BaseCamp alumnus Peter Berg shares how he used what he learned in BaseCamp to take him through an unfortunate and painful bike accident.
On the Monday after Mother's Day, I had a bike accident that broke eight ribs, fractured my clavicle and scapula, and knocked me unconscious for approximately ten minutes. I had a small brain bleed and was hospitalized for two weeks. There are a few things I wish to share related to Basecamp.
First, a number of doctors all came and told me that anybody else with eight broken ribs would need to be intubated, but that because I was in such good shape, I did not need to be intubated. I was told that 50% of the people with ten broken ribs die. All the doctors seemed surprised and let me know that the only reason I was doing so well was because I was in such good physical condition, including my lungs. Something I recall in my painful moments at the ER and in the ambulance just after it happened was that I was using the breathing techniques I learned in Basecamp. I watched Tim Cusick do the videos of breathing techniques and tried to practice them and use them in my cycling. What I found is that they also came in really useful, and I believe I was doing them unconsciously at first and when I was in pain after my accident. I really feel the breathing made a difference. I am now on the mend and hoping to get back on the bike as soon as possible. Basecamp and the awesome instruction certainly made a difference to me, not only to get me in shape.
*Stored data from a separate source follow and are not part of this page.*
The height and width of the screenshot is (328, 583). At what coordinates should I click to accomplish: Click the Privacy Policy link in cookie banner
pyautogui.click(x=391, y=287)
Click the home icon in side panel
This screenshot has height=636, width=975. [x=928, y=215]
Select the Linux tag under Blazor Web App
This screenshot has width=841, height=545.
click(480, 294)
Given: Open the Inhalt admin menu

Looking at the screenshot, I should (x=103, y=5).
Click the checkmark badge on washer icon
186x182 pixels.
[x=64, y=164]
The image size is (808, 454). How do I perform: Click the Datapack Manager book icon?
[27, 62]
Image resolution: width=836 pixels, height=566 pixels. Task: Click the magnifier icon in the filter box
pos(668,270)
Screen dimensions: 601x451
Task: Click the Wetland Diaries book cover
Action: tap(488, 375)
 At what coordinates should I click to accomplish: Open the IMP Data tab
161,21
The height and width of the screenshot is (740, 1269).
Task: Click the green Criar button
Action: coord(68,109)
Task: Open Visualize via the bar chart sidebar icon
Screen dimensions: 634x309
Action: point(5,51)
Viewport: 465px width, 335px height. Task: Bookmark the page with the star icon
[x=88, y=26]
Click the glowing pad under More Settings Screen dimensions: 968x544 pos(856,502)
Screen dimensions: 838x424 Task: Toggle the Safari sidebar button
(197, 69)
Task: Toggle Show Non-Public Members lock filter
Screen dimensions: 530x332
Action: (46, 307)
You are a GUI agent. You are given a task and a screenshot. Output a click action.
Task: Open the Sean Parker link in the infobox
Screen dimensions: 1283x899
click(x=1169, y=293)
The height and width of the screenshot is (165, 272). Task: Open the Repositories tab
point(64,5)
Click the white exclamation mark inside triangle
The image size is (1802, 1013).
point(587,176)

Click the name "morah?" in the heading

By the way, I did a 63-mile ride with 6000 feet of climbing on the Saturday before my accident and completed it. The year before, I tried to follow my friends, and we attacked the hills. Only one of them completed the 63 last year, and we all did 51 instead. This year I let them go and used my power meter to work through the hills; I may not be as powerful as I want or as fast, but I accepted my limitations and worked within them using my Basecamp training as a guide. I knew what I could and could not do. I held back that temptation to attack, and I conserved my energy. I was the only one in my group to do the full 63 with approximately 6000 feet of climbing. When I finished 51 last year, I was wrecked. When I finished 63 this year, I felt a good tired and had no problems driving home the 3 hours. That’s progress! Now on to healing!